Payday Loans Are No Worse Than Avocado Toast

COMMENTARY Markets and Finance

Payday Loans Are No Worse Than Avocado Toast

Feb 13th, 2019 6 min read
COMMENTARY BY
Norbert J. Michel, Ph.D.

Director, Center for Data Analysis

Norbert Michel studies and writes about financial markets and monetary policy, including the reform of Fannie Mae and Freddie Mac.
The new proposal would essentially scrap the stringent ability to repay portion of the original rule. Snap Decision/Getty Images

Key Takeaways

The Consumer Financial Protection Bureau (CFPB) now proposes to rescind key provisions  of its 2017 payday lending rule.

The original rule’s approach to protecting consumers is incompatible with a free society.

Aside from the potential harm it will cause, the evidence shows that CFPB’s payday lending rule was unnecessary.

The Consumer Financial Protection Bureau (CFPB) now proposes to rescind key provisions of its 2017 payday lending rule. Good. The old rule threatens to starve millions of hard working Americans out of short-term credit markets.

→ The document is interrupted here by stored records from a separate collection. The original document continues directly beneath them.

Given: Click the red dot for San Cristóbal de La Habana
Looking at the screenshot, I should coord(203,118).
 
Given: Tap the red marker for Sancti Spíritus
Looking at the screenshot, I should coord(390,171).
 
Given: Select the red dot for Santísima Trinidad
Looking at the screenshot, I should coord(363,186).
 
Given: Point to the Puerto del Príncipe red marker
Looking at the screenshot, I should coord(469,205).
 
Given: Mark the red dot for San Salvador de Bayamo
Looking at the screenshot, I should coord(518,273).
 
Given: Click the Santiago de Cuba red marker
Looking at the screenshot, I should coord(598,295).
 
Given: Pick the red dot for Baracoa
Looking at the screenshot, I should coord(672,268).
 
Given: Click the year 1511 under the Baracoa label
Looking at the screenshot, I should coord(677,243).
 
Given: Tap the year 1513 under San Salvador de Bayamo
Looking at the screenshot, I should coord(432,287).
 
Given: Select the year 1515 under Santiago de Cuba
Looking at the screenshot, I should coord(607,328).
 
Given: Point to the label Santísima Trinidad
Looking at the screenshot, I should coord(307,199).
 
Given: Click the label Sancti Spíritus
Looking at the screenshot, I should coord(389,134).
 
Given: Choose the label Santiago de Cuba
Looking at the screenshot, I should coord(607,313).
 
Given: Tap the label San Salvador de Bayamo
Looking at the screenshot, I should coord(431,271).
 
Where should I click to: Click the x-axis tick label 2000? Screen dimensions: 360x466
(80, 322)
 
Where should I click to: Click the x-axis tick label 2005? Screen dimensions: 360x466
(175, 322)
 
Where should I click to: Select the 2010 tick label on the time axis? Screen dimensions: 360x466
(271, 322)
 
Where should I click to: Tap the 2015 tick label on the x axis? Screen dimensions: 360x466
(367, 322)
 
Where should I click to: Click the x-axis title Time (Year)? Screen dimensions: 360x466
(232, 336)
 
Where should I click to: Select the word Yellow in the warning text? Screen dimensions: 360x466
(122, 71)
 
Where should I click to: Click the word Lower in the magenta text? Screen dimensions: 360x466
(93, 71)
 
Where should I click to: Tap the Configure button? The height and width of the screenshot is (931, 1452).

The new proposal would essentially scrap the stringent ability to repay portion of the original rule. That has industry supporters applauding (but calling for more reforms) and industry critics seeing red.

Sen. Elizabeth Warren (D-Mass.), for instance, believes that the new proposal “makes a mockery of the CFPB's statutory mission of protecting consumers.” The truth, though, is that the original rule’s approach to protecting consumers is incompatible with a free society. It rejects the notion that individuals understand what is best for themselves, and mandates that federal bureaucrats decide what is best for people.

The original payday-lending rule is the perfect embodiment of this command-and-control version of consumer protection. The rule requires lenders to certify, under penalty of law, that borrowers have the ability to repay their loans. That requirement reflects two related assumptions: (1) consumers can’t determine when loans are too costly, and (2) lenders want to take advantage of this situation by lending to consumers who can’t possibly repay.

There are several problems with constructing regulations based on such assumptions.

For starters, nobody can possibly know for sure if a borrower is going to make good on his debts. No matter how many financial rules Congress mandates, it is impossible to legislate away the risk that a borrower might default on a loan. (And payday lending is a very risky business. The customers tend to have particularly volatile income, so the CFPB’s original rule, by the agency’s own admission, threatens to destroy the industry.)

Furthermore, it is an exceedingly poor long-term strategy for any lender to seek customers who can’t pay their debts. Some critics argue that, perversely, it pays to have customers who can’t pay their debts because they continue paying fees. Ultimately, though, a customer either pays or doesn’t. To stay in business it is much better to have paying customers.

Even if a lender bases its business on selling bad debts to third party collectors, over time those third party collectors will catch on. They will either raise their prices or stop doing business with such lenders. No matter how you slice it, no business wants to rely on bankrupt customers with no money.

Moreover, the rule is at odds with the fundamental principles of a free enterprise system, replacing voluntary exchanges with those that regulators bless as acceptable. It substitutes a few (unelected) individuals’ preferences for everyone else’s preferences.

Such command-and-control rules runs roughshod over people’s self worth and dignity, having the most harmful effect on the people who need certain products and services the most. It presumes bureaucrats understand people’s circumstances better than people do themselves.

If the tables were turned, and the typical payday customer was making these types of consumer protection rules, they would likely enact rules that those currently in charge would not like very much.

From the view of the average payday customer, it is likely too costly to pay $30 for virgin coconut oil, $8 for a jar of mayonnaise, $225 for a shaving kit (with no razor), $45 for a pack of fancy soaps, $18 for avocado toast, $730 for a pair of shoes, or $85 for a men’s haircut.

There is no moral superiority here. Your average Washingtonian bureaucrat should be able to enjoy his $18 avocado toast in peace, just as the typical payday loan customer should be able to access the short-term credit she needs—even if it costs $20 or $30 to borrow $100.

The reality is that each person makes the best choice he or she can, based on their own circumstances—even if they view each other’s decision as a bad economic choice.

At some future date, each is equally likely to decide that they made bad decisions. Regardless, neither type of consumer should be allowed to make rules that prevent (or dictate) exactly who can buy any of these goods or services.

The best that policymakers can do is to ensure that consumers have all the information they need to make their own decisions. And evidence keeppiling up that payday customers – at least partly due to existing state and federal regulations – have that information. (For another study, see Federal Reserve economist Greg Elliehausen’s work).

Aside from the potential harm it will cause, the evidence shows that CFPB’s payday lending rule was unnecessary. The best way to protect consumers is to scrap the entire payday-lending rule, relying instead on clear and simple rules that reinforce the rule of law.